• [Problem to solve]: Update the entries below by changing "Drawing tab" to "Insert tab" and keeping every other line unchanged.

• [Exercise materials]:

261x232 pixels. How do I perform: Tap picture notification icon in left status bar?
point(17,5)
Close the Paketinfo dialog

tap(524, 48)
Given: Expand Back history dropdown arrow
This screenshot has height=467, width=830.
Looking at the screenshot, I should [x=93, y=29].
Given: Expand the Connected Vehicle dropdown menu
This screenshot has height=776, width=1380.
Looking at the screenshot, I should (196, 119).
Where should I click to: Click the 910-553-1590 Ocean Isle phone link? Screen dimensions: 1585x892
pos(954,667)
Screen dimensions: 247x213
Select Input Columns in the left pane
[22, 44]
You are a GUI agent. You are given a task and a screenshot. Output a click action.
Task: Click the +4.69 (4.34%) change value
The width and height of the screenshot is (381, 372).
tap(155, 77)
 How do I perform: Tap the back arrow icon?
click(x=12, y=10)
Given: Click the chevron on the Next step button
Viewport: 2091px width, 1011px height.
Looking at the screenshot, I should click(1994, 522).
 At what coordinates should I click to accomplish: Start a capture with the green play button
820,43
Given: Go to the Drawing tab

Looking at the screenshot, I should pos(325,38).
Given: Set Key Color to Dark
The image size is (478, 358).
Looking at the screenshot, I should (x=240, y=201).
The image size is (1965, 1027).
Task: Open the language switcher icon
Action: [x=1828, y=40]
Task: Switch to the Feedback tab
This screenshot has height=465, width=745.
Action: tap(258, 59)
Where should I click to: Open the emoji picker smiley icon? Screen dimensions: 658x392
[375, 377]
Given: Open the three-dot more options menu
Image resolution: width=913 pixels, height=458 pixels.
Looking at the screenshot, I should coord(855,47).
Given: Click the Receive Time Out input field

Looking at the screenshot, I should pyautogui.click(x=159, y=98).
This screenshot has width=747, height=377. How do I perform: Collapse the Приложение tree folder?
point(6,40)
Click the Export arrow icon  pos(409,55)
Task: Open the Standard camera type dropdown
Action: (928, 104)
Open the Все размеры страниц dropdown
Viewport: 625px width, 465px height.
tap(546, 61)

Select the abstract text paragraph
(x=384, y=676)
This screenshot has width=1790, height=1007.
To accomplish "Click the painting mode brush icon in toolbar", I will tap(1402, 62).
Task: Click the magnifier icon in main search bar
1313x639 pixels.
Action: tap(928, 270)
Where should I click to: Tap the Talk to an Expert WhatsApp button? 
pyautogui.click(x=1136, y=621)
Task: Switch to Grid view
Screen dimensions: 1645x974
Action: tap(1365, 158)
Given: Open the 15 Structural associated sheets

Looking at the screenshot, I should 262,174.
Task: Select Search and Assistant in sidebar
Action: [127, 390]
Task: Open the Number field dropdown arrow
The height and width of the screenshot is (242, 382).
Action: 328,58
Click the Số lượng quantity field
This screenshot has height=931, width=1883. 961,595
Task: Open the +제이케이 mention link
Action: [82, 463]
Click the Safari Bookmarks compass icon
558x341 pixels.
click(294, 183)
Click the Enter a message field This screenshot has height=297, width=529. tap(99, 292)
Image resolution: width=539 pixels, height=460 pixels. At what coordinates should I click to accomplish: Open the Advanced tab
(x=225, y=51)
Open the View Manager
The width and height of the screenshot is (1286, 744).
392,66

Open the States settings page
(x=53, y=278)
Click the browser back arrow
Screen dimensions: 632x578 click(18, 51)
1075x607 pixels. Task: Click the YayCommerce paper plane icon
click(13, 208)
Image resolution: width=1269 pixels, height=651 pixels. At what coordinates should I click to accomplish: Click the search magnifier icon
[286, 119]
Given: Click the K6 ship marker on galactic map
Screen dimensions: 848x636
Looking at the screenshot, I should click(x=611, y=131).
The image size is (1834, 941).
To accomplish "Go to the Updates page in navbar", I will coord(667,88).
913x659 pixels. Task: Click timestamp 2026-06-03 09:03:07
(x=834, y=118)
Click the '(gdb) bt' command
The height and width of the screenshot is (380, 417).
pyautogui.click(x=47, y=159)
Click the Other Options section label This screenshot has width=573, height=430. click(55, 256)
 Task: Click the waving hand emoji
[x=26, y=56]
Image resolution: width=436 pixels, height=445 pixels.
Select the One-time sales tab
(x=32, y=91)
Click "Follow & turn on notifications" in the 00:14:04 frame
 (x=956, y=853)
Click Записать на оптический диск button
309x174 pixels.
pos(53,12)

• [Written response]:
261x232 pixels. How do I perform: Tap picture notification icon in left status bar?
point(17,5)
Close the Paketinfo dialog

tap(524, 48)
Given: Expand Back history dropdown arrow
This screenshot has height=467, width=830.
Looking at the screenshot, I should [x=93, y=29].
Given: Expand the Connected Vehicle dropdown menu
This screenshot has height=776, width=1380.
Looking at the screenshot, I should (196, 119).
Where should I click to: Click the 910-553-1590 Ocean Isle phone link? Screen dimensions: 1585x892
pos(954,667)
Screen dimensions: 247x213
Select Input Columns in the left pane
[22, 44]
You are a GUI agent. You are given a task and a screenshot. Output a click action.
Task: Click the +4.69 (4.34%) change value
The width and height of the screenshot is (381, 372).
tap(155, 77)
 How do I perform: Tap the back arrow icon?
click(x=12, y=10)
Given: Click the chevron on the Next step button
Viewport: 2091px width, 1011px height.
Looking at the screenshot, I should click(1994, 522).
 At what coordinates should I click to accomplish: Start a capture with the green play button
820,43
Given: Go to the Insert tab

Looking at the screenshot, I should pos(325,38).
Given: Set Key Color to Dark
The image size is (478, 358).
Looking at the screenshot, I should (x=240, y=201).
The image size is (1965, 1027).
Task: Open the language switcher icon
Action: [x=1828, y=40]
Task: Switch to the Feedback tab
This screenshot has height=465, width=745.
Action: tap(258, 59)
Where should I click to: Open the emoji picker smiley icon? Screen dimensions: 658x392
[375, 377]
Given: Open the three-dot more options menu
Image resolution: width=913 pixels, height=458 pixels.
Looking at the screenshot, I should coord(855,47).
Given: Click the Receive Time Out input field

Looking at the screenshot, I should pyautogui.click(x=159, y=98).
This screenshot has width=747, height=377. How do I perform: Collapse the Приложение tree folder?
point(6,40)
Click the Export arrow icon  pos(409,55)
Task: Open the Standard camera type dropdown
Action: (928, 104)
Open the Все размеры страниц dropdown
Viewport: 625px width, 465px height.
tap(546, 61)

Select the abstract text paragraph
(x=384, y=676)
This screenshot has width=1790, height=1007.
To accomplish "Click the painting mode brush icon in toolbar", I will tap(1402, 62).
Task: Click the magnifier icon in main search bar
1313x639 pixels.
Action: tap(928, 270)
Where should I click to: Tap the Talk to an Expert WhatsApp button? 
pyautogui.click(x=1136, y=621)
Task: Switch to Grid view
Screen dimensions: 1645x974
Action: tap(1365, 158)
Given: Open the 15 Structural associated sheets

Looking at the screenshot, I should 262,174.
Task: Select Search and Assistant in sidebar
Action: [127, 390]
Task: Open the Number field dropdown arrow
The height and width of the screenshot is (242, 382).
Action: 328,58
Click the Số lượng quantity field
This screenshot has height=931, width=1883. 961,595
Task: Open the +제이케이 mention link
Action: [82, 463]
Click the Safari Bookmarks compass icon
558x341 pixels.
click(294, 183)
Click the Enter a message field This screenshot has height=297, width=529. tap(99, 292)
Image resolution: width=539 pixels, height=460 pixels. At what coordinates should I click to accomplish: Open the Advanced tab
(x=225, y=51)
Open the View Manager
The width and height of the screenshot is (1286, 744).
392,66

Open the States settings page
(x=53, y=278)
Click the browser back arrow
Screen dimensions: 632x578 click(18, 51)
1075x607 pixels. Task: Click the YayCommerce paper plane icon
click(13, 208)
Image resolution: width=1269 pixels, height=651 pixels. At what coordinates should I click to accomplish: Click the search magnifier icon
[286, 119]
Given: Click the K6 ship marker on galactic map
Screen dimensions: 848x636
Looking at the screenshot, I should click(x=611, y=131).
The image size is (1834, 941).
To accomplish "Go to the Updates page in navbar", I will coord(667,88).
913x659 pixels. Task: Click timestamp 2026-06-03 09:03:07
(x=834, y=118)
Click the '(gdb) bt' command
The height and width of the screenshot is (380, 417).
pyautogui.click(x=47, y=159)
Click the Other Options section label This screenshot has width=573, height=430. click(55, 256)
 Task: Click the waving hand emoji
[x=26, y=56]
Image resolution: width=436 pixels, height=445 pixels.
Select the One-time sales tab
(x=32, y=91)
Click "Follow & turn on notifications" in the 00:14:04 frame
 (x=956, y=853)
Click Записать на оптический диск button
309x174 pixels.
pos(53,12)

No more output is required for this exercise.